Een jong mannetje in het Zambiaanse opvangcentrum rust uit. In deze omgeving laten chimpansees prosociaal gedrag zien.

 

Tegen de verwachting in blijken chimpansees groepsgenoten te helpen aan een lekker fruitsapje, zonder zelf ook maar één druppel te krijgen.

 

Chimpansees in een semi-natuurlijke omgeving laten prosociaal gedrag zien: ze zijn geneigd andere individuen uit hun groep te helpen aan een lekker fruitsapje zonder daar zelf toegang tot te krijgen. Het druist in tegen het heersende paradigma dat, wanneer het voedsel betreft, chimps vooral aan zichzelf denken. Dat schrijft een internationale groep biologen 24 februari in Science Advances op basis van veldexperimenten aan vier naast elkaar levende groepen chimpansees in Zambia.

 

‘De leefomgeving van deze groepen apen ligt heel dicht bij de natuurlijke situatie’, vertelt de Nederlandse primatoloog Edwin van Leeuwen, eerste auteur van de publicatie. ‘De verblijven van dit specifieke opvangcentrum zijn gigantisch en de chimpansees kunnen zich in alle rust terugtrekken in het bos.

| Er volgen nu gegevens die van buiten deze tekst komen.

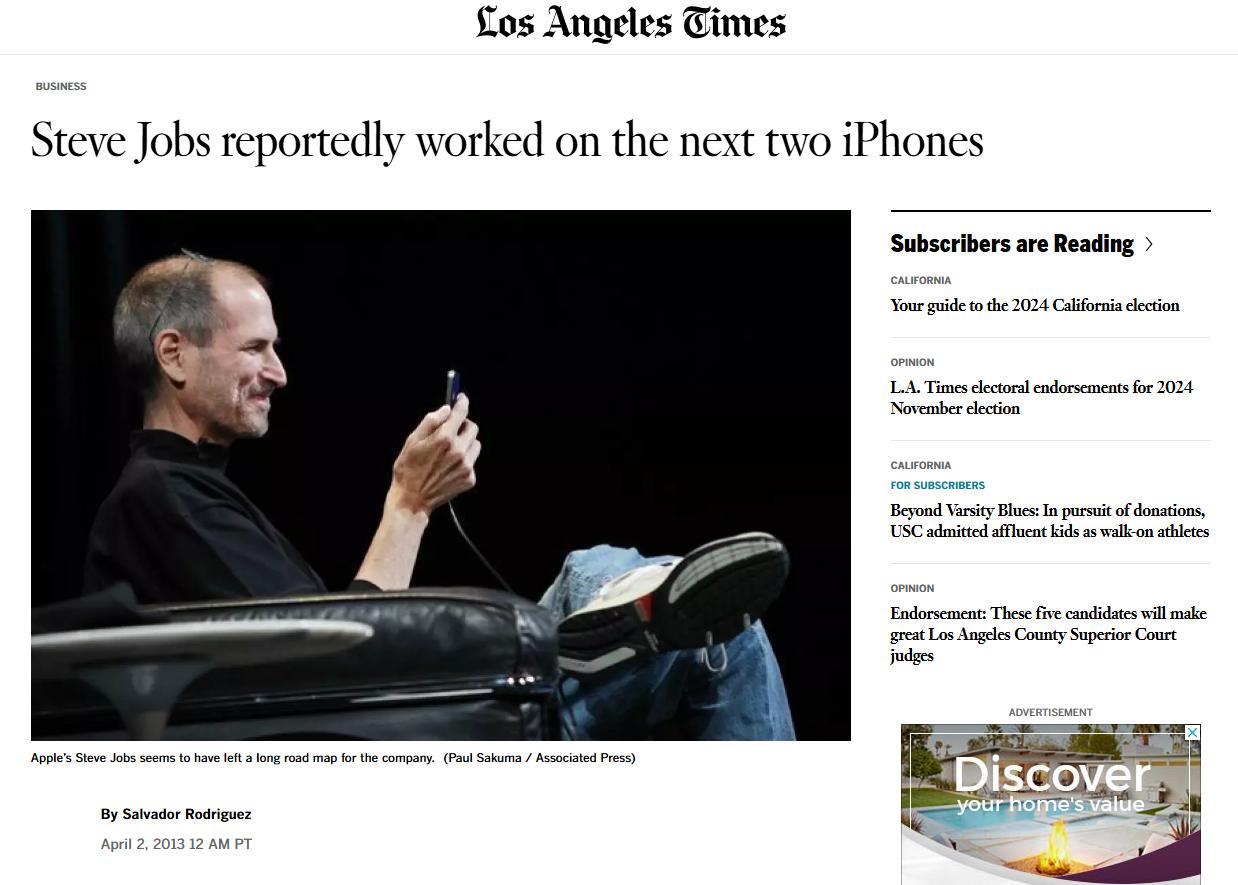Open the OPINION label above judges endorsement
Image resolution: width=1238 pixels, height=885 pixels.
pyautogui.click(x=912, y=588)
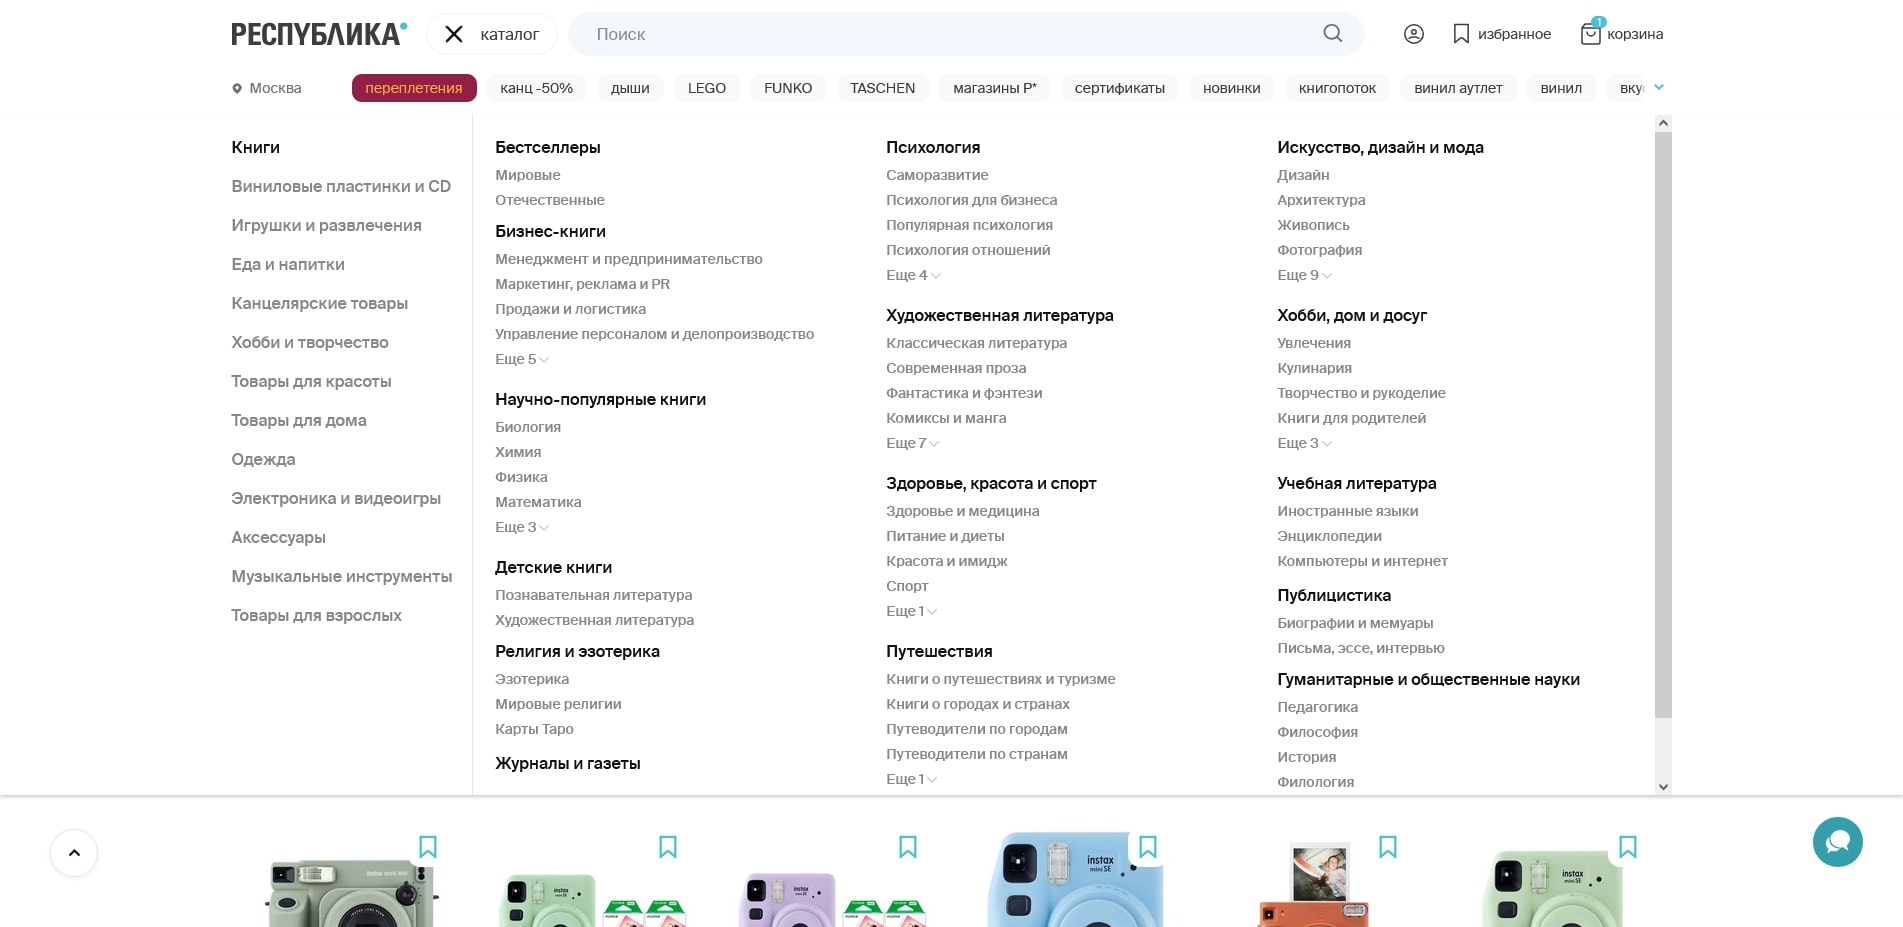The height and width of the screenshot is (927, 1903).
Task: Click the переплетения tag button
Action: point(413,88)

Hierdoor vertonen de groepen echt ander gedrag dan apen in een dierentuin: ze zijn veel actiever en sociaal geëngageerder. Allemaal belangrijke redenen om hier onderzoek te doen.’

 

Fontein
Om de mate van prosocialiteit omtrent voedsel te achterhalen, bouwen de onderzoekers een fontein die alleen fruitsap geeft wanneer er vijf meter verder op een knop gedrukt wordt – de knopdrukker kan met geen mogelijkheid bij het sap. Na een periode waarin drie van de vier groepen zelf oorzaak en gevolg ontrafelen, beginnen individuen van deze groepen inderdaad onbaatzuchtig op de knop te drukken voor groepsgenoten – de vierde groep houdt zich afzijdig. In deze setting waarin apen de vrije keus hebben om bepaalde individuen wel of niet te helpen, blijkt de mate van prosocialiteit sterk per groep te verschillen.

 

Om die variatie beter te begrijpen, voeren de onderzoekers nog een tweede experiment uit: ze vullen een doormidden gesneden bamboestok met een beperkt aantal pinda’s en bieden die aan de groepen aan. Sommige groepen delen het voedsel netjes, terwijl in een andere groep bullebakken zich de pinda’s toe eigenen. In die laatste groep lijken individuen minder geneigd tot prosocialiteit; ze drukken minder vaak op de sapknop uit het andere experiment.

 

Van Leeuwen: ‘Vermoedelijk heeft het prosociale gedrag uit het fonteinexperiment een vergelijkbare functie als vlooien: individuen smeden hiermee onderling een band, wat voor de sociale cohesie van chimpansees van levensbelang is. Verder is groepsvariatie echt een onderbelicht onderzoeksonderwerp bij chimpansees, terwijl daar wel degelijk op grote schaal sprake van lijkt te zijn. In vervolgonderzoek wil ik dan ook gaan kijken in hoeverre groepsvariëteit tot stand komt uit cultuurverschillen.’